Data for this task START

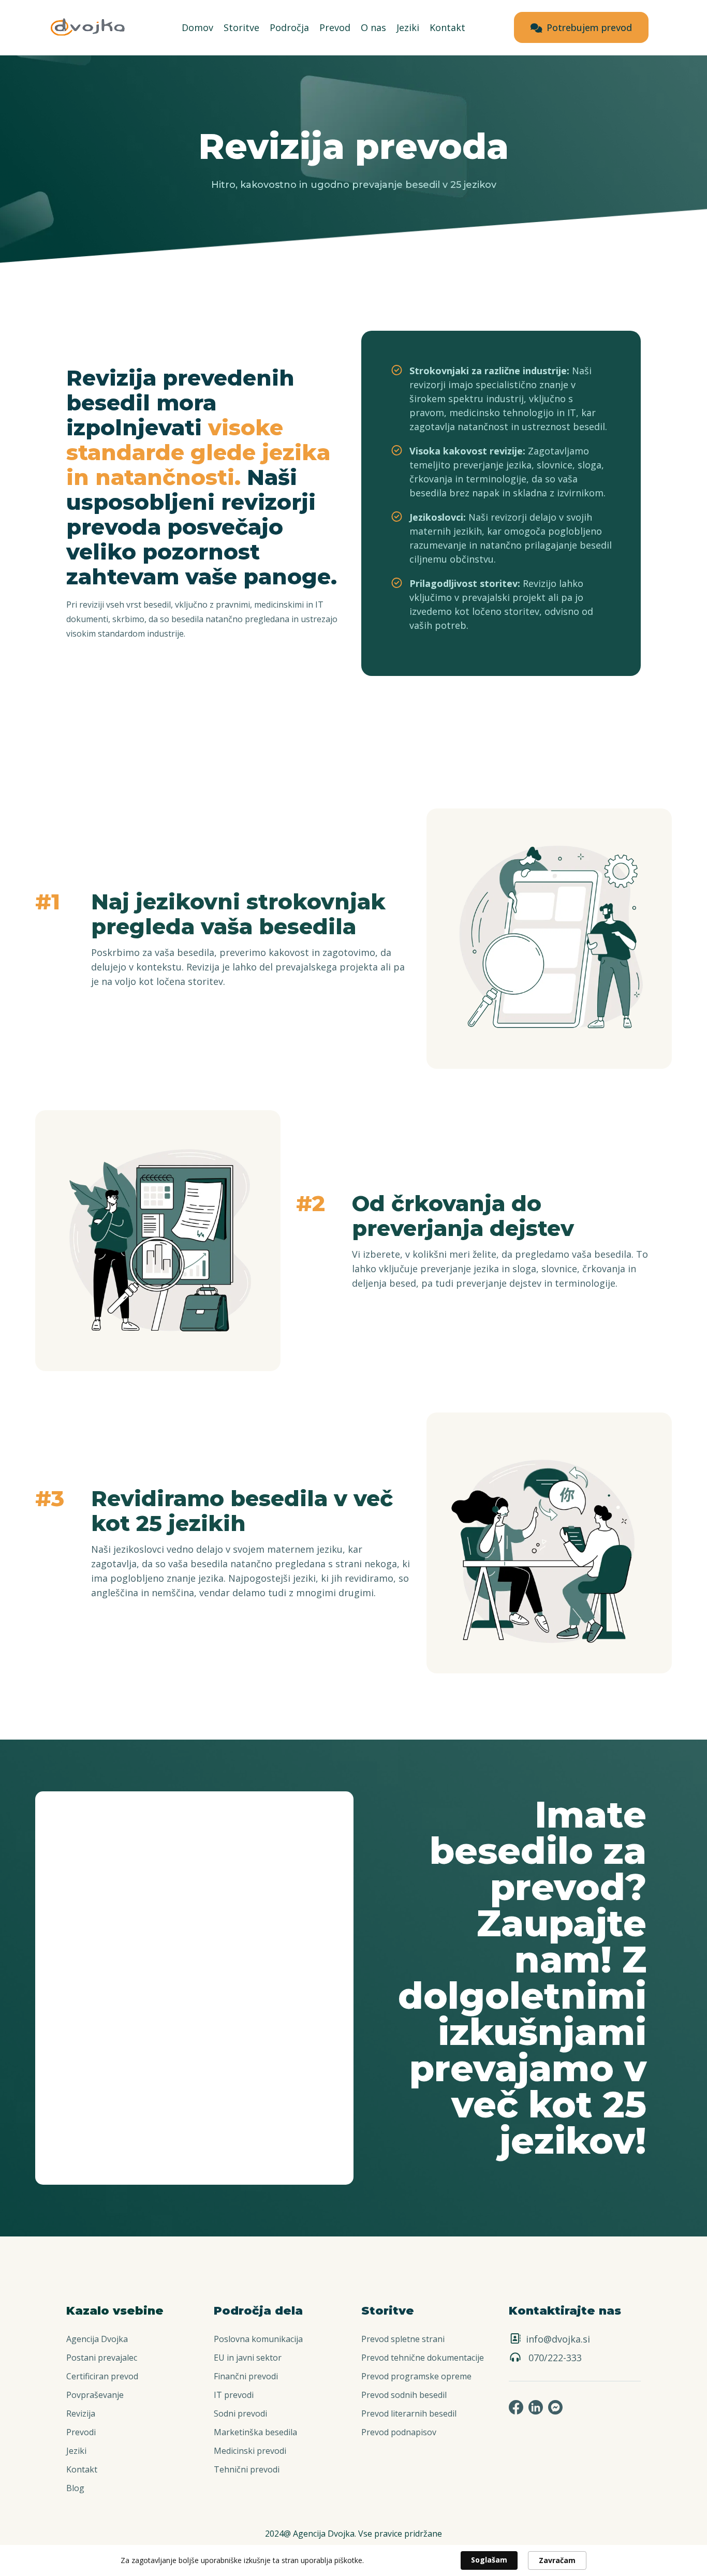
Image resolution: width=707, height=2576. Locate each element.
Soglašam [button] (489, 2560)
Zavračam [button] (557, 2560)
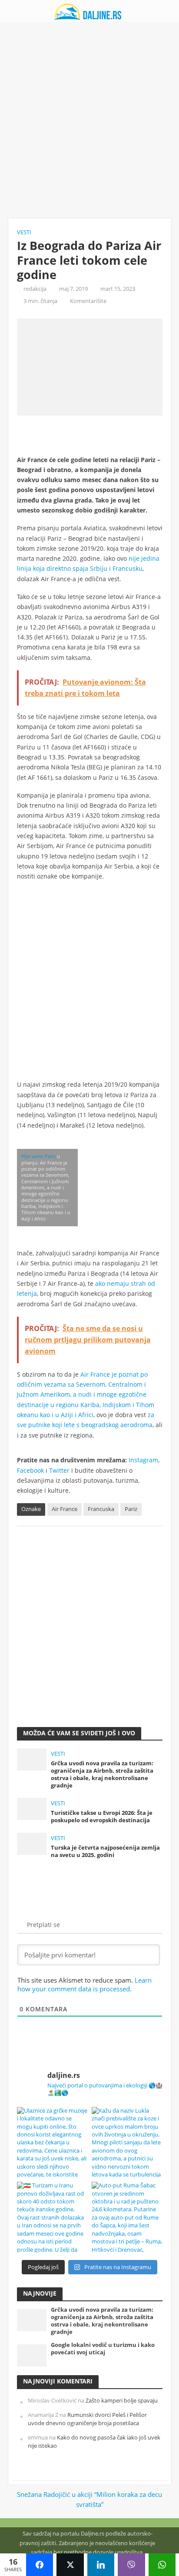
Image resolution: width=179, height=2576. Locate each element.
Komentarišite (88, 301)
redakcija (34, 289)
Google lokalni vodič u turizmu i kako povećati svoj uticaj (103, 2348)
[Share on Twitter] (69, 2564)
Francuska (101, 1509)
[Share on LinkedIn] (100, 2564)
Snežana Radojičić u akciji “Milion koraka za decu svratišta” (89, 2499)
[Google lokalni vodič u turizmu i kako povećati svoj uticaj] (32, 2355)
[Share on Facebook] (39, 2564)
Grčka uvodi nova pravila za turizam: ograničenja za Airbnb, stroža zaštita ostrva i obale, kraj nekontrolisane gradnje (102, 1774)
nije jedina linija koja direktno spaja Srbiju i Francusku (88, 563)
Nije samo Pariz (38, 1156)
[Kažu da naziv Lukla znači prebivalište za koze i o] (127, 2142)
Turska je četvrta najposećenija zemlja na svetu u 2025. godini (105, 1851)
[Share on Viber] (131, 2564)
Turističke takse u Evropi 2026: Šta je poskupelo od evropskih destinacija (101, 1816)
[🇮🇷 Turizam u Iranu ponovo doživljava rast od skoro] (52, 2217)
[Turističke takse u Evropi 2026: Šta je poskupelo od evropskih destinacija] (32, 1808)
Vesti (24, 232)
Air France (64, 1509)
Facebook (30, 1470)
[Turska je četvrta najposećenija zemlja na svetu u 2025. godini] (32, 1843)
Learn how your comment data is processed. (84, 1984)
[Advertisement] (89, 120)
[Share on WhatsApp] (162, 2564)
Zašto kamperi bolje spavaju (122, 2400)
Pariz (131, 1509)
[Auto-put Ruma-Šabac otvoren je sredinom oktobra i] (127, 2217)
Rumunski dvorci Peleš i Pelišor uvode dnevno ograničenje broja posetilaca (87, 2418)
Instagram (143, 1460)
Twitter (59, 1470)
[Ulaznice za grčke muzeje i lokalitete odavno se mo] (52, 2142)
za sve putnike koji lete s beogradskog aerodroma (85, 1420)
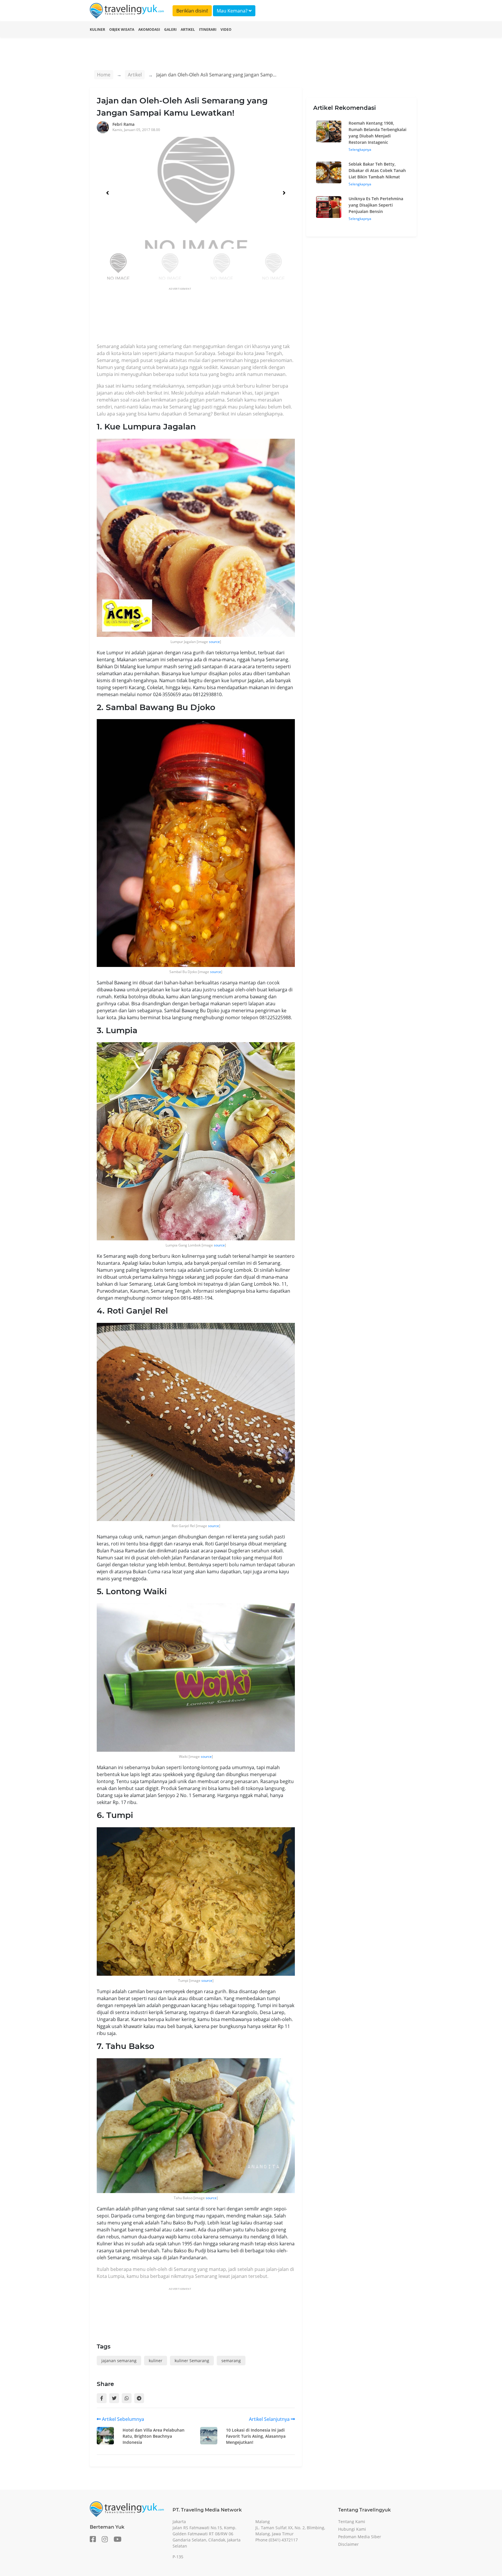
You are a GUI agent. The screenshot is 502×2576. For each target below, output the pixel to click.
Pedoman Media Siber (359, 2536)
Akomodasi (149, 29)
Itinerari (207, 29)
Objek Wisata (121, 29)
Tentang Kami (351, 2521)
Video (226, 29)
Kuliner (97, 29)
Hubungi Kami (352, 2529)
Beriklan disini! (192, 11)
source (214, 641)
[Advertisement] (202, 317)
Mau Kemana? (233, 11)
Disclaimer (348, 2544)
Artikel (188, 29)
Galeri (170, 29)
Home (103, 74)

Data for this task END

Work required — From the line containing "[Share on Facebook] (39, 2564)" through the last line of the entries, both included, print each line exactly and omit any picture.

Answer for this exercise —
[Share on Facebook] (39, 2564)
Grčka uvodi nova pravila za turizam: ograničenja za Airbnb, stroža zaštita ostrva i obale, kraj nekontrolisane gradnje (102, 1774)
nije jedina linija koja direktno spaja Srbiju i Francusku (88, 563)
Nije samo Pariz (38, 1156)
[Kažu da naziv Lukla znači prebivalište za koze i o] (127, 2142)
Turska je četvrta najposećenija zemlja na svetu u 2025. godini (105, 1851)
[Share on Viber] (131, 2564)
Turističke takse u Evropi 2026: Šta je poskupelo od evropskih destinacija (101, 1816)
[🇮🇷 Turizam u Iranu ponovo doživljava rast od skoro] (52, 2217)
[Turističke takse u Evropi 2026: Šta je poskupelo od evropskih destinacija] (32, 1808)
Vesti (24, 232)
Air France (64, 1509)
Facebook (30, 1470)
[Turska je četvrta najposećenija zemlja na svetu u 2025. godini] (32, 1843)
Learn how your comment data is processed. (84, 1984)
[Advertisement] (89, 120)
[Share on WhatsApp] (162, 2564)
Zašto kamperi bolje spavaju (122, 2400)
Pariz (131, 1509)
[Auto-put Ruma-Šabac otvoren je sredinom oktobra i] (127, 2217)
Rumunski dvorci Peleš i Pelišor uvode dnevno ograničenje broja posetilaca (87, 2418)
Instagram (143, 1460)
Twitter (59, 1470)
[Ulaznice za grčke muzeje i lokalitete odavno se mo] (52, 2142)
za sve putnike koji lete s beogradskog aerodroma (85, 1420)
You are a GUI agent. The screenshot is 502×2576. For each target below, output the pixel to click.
Pedoman Media Siber (359, 2536)
Akomodasi (149, 29)
Itinerari (207, 29)
Objek Wisata (121, 29)
Tentang Kami (351, 2521)
Video (226, 29)
Kuliner (97, 29)
Hubungi Kami (352, 2529)
Beriklan disini! (192, 11)
source (214, 641)
[Advertisement] (202, 317)
Mau Kemana? (233, 11)
Disclaimer (348, 2544)
Artikel (188, 29)
Galeri (170, 29)
Home (103, 74)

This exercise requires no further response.